WILDMON: Make them and bring 'em out there and give us -- set us up and -- yeah.
JACKSON: Yeah. Well, we know where the media would have its sympathies in that case. Of course, and it wouldn't be done, anyway. But these people, it just reinforces as you say, Don, what you just said. They regard Christianity, they regard biblical teaching, as the source of their problems. And what they're demanding is no less than you Christians stop teaching that homosexuality is a sin.
WILDMON: Stop -- stop -- stop preaching from the Bible.
JACKSON: That's right.
BENSON: Yeah, I mean, this is -- this is what you call -- what? -- chutzpah. This is -- this is --
WILDMON: That's a Jewish word, right? Be careful.
WILDMON: The spokesman [Equality Ride spokesman] says, the source for our -- "We must cut off the suffering." That is, the homosexual suffering. You know, I saw yesterday how much -- how much money the homosexual community has. I mean, good gracious, the average homosexual makes four times more than I do, Ed. Goodness gracious!
WILDMON: I mean, we could take a professional homosexual salary all four of us --
VITAGLIANO: We could live pretty well on it.
WILDMON: -- and split it up four ways and all of us would get pretty good raises.

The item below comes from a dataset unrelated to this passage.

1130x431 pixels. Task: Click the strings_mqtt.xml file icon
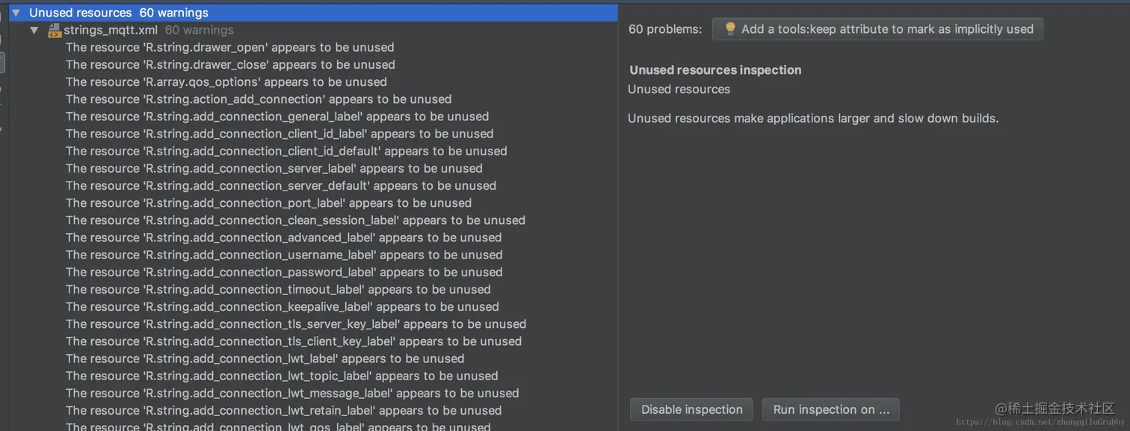coord(54,31)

I mean, they're not -- these people are not in poverty or hurting or denied or anything else.
Though Wildmon did not state specifically "how much money the homosexual community has," according to the Ontario Consultants on Religious Tolerance, the AFA has, for many years, based its statements on average gay incomes on a discredited 1988 survey by the Simmons Market Research Bureau, which listed the average gay income as $55,430 -- well above the mean income for heterosexuals ($32,286). According to the Ontario group's website, the survey's findings were reported in a 1991 Wall Street Journal article and subsequently repeated by anti-gay conservative groups such as the Heritage Foundation, Focus on the Family, and the AFA.

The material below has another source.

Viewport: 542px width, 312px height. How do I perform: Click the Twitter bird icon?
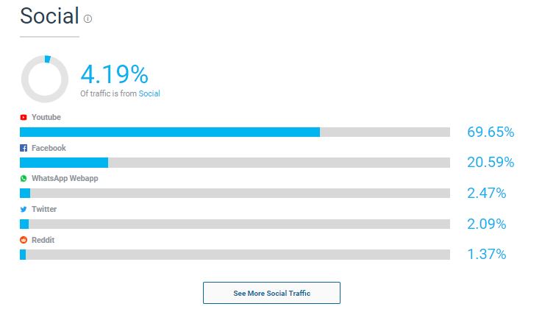tap(24, 209)
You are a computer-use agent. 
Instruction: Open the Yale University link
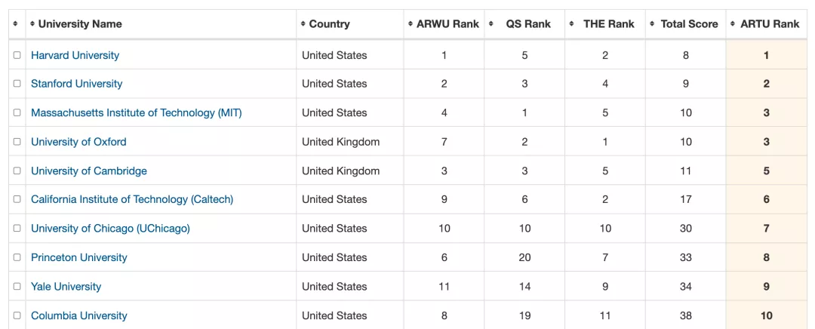66,286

The survey's findings, however, did not reflect a representative sample of the national gay population. The Simmons survey polled only readers of popular gay-oriented magazines and those who filled out sign-up sheets for the 1993 March on Washington for Lesbian, Gay, and Bi Equal Rights and Liberation. As the National Organization of Gay and Lesbian Scientists and Technical Professionals Inc. (NOGLSTP) noted, "People who buy and read newspapers and magazines tend to have more education and higher incomes. Gay events attract people who can afford to travel or pay an entrance fee." Indeed, as NOGLSTP also noted, a 1989 study by Simmons found that readers of African-American-oriented magazines like Jet, Ebony, and Essence earned 41 to 82 percent more than the average African-American.
A December 1998 study commissioned by the National Gay and Lesbian Task Force's Policy Institute titled "Income Inflation: The Myth of Affluence Among Gay, Lesbian, and Bisexual Americans," by M.V. Lee Badgett, a University of Massachusetts associate professor of economics, paints a decidedly different picture of gay incomes than does the Simmons survey. Relying on U.S. Census Bureau statistics, exit polls conducted at 300 polling stations on election day in 1992 and 1996 -- which inquired about sexual orientation and family status -- sexual partner questions in the National Opinion Research Center's 1988 General Social Survey, and four other sources, Badgett concluded that gay men earn as much as 25 percent less than their heterosexual counterparts. Further, she reported that gay and lesbian households earn only 4 percent more than heterosexual households.
Yet even if the Simmons survey were accurate, Wildmon's assertion that "the average homosexual earns four times more than I do," would not be. According to the AFA's 2004 990 filing -- the Internal Revenue Service's return for organizations exempt from income tax -- Wildmon paid himself $58,010 plus $13,787 in benefits and a housing allowance of $39,200. He paid his son, Tim, who is president of AFA, $79,000.